Intellivent-ASV. It is also a closed-loop ventilation that adds the monitoring of SpO2 and pressure end-tidal CO2 to best manage ventilation and oxygenation. In intellivent-ASV mode, the clinician sets patients’ sex, height, and choice the following respiratory mechanics situations – normal, ARDS, chronic hypercapnia, and brain injury. Intellivent-ASV determines the target PETCO2 and SPO2 according to the patient’s condition. The ventilator controller adjusts the best tidal volume and respiratory rate to achieve the minute ventilation and PETCO2 set by the clinician combining pressure-control and or pressure support ventilation according to the patient’s inspiratory effort. In intellivent-ASV, FIO2 and PEEP are adjusted according to the patient’s SpO2, following a PEEP-FIO2 table.
Smart-care ventilation. Smart care is an automatic weaning protocol, designed to stabilize the patient’s spontaneous breathing in a comfort zone of a preset defined ventilation and to automatically reduce the ventilatory support. Smart care ventilates the patient with pressure support, which levels are adjusted according to respiratory rate, tidal volume, and end-tidal CO2 to meet the patient’s demand.
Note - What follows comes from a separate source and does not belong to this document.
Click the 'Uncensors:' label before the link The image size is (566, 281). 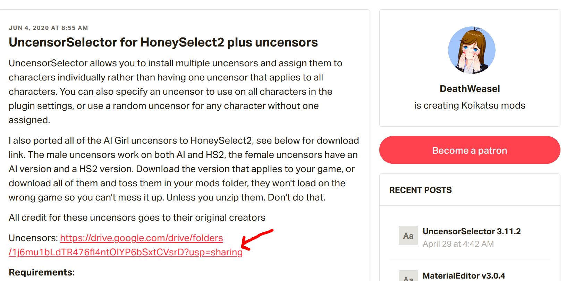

Smart care classifies the patient a minimum of every 5 minutes into one of eight categories and decreases or increases the pressure support levels accordingly. Smart care assesses and indicates the readiness for extubation after a successful automatic spontaneous breathing trial.
Ventilators are becoming more intelligent with built-in diagnostic features, and are no longer just a therapy device. Intelligent ventilators are designed to improve patient management by analyzing and integrating data from numerous sources and ensuring continuous ventilation adjustment even when specialized staff is not always available. Artificial intelligence techniques can be trained on huge existing data sets, and are capable of handling many variables.
Both closed-loop systems and open-loop (decision support) systems have used all of these tools in the past and are still being used today. The primary benefit of closed-loop systems is that they enable continuous ventilation adaptation to the patient without requiring the clinician’s intervention.
These developments have contributed to better patient outcomes by enhancing the way respiratory support is delivered to patients.